Public sculptor and textile artist Therese Agnew completed her monumental art quilt, Portrait of a Textile Worker, a 7′ by 9′ fabric portrait of a Bangladeshi textile worker made of hundreds of thousands of clothing labels in 2005. As Agnew reported in 2008, the portrait was “based on a 2002 photograph of a young textile worker in Bangladesh taken … during an unauthorized visit to the factory.” For the project, Agnew collected hundreds of thousands of tiny garment and clothing tags from thousands of people, thereby creating a work of art with communal characteristics. She used individual tags and their texts for gradation, line creation, blocking and contrast. “From twenty feet away,” she wrote in the Museum of Art and Design second lives: remixing the ordinary catalog, “The composition is a representational image of a remote place. As you move closer, the illusionistic devices dissolve into labels as intimately familiar as your own clothes.”

Therese Agnew Portrait of a Textile Worker

The image of the anonymous textile worker, created from teeny little rectangular commercial product identifiers, is amazingly unique and accessible: the woman in the portrait, representing all her fellow seamstresses, is unforgettable as both paradigm and individual. The panel whose edge she seams, for all its straight linearity, undulates fluidly; the viewer can feel its movement under her hand and can hear the whir of her machine.

Exactly a century after the New York City Triangle Factory fire, news of horrifying fires in Bangladesh factories such as Agnew’s textile worker’s claimed American, European and Asian newspaper headlines.

For DiBenedetto and Agnew, the messages conveyed in The Little Woman and Portrait of a Textile Worker are very similar. The most familiar message is a political one. Economic exploitation leads to more than mere devaluing and dehumanizing: it leads to death. In the global twenty-first century, the Bangladeshi textile workers are as close to New York City blouse-buyers as the early twentieth century newly immigrated lower East Side factory girls were. Now, as then, the textile workers function in daily peril.

But DiBenedetto and Agnew convey important artistic messages as well. The act of creation is so much a part of being human that even in commercial situations where humanity is threatened and denied, art will find its oxygen.

In DiBenedetto’s and Agnew’s hands, art about textiles turns out to be art about humanity.
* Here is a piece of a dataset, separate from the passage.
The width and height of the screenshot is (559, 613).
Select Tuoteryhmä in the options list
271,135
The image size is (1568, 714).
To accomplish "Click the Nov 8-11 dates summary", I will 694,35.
(Note: DiBenedetto’s larger collection of kinetic sculptures, together with artist statements, can be seen on his website http://garydibenedetto.com/kinetic-sound-sculptures. Therese Agnew’s 2005 Portrait of a Textile Worker, originally displayed in the Museum of Art and Design’s 2008 exhibit second lives: remixing the ordinary, and discussed in that catalog, is now on display again at MAD as part of its current exhibit Re: Collection (April 1, 2014 – September 7, 2014). The photograph of Agnew’s Portrait of a Textile Worker, provided by the Museum of Art and Design, is courtesy of Peter DiAntoni.)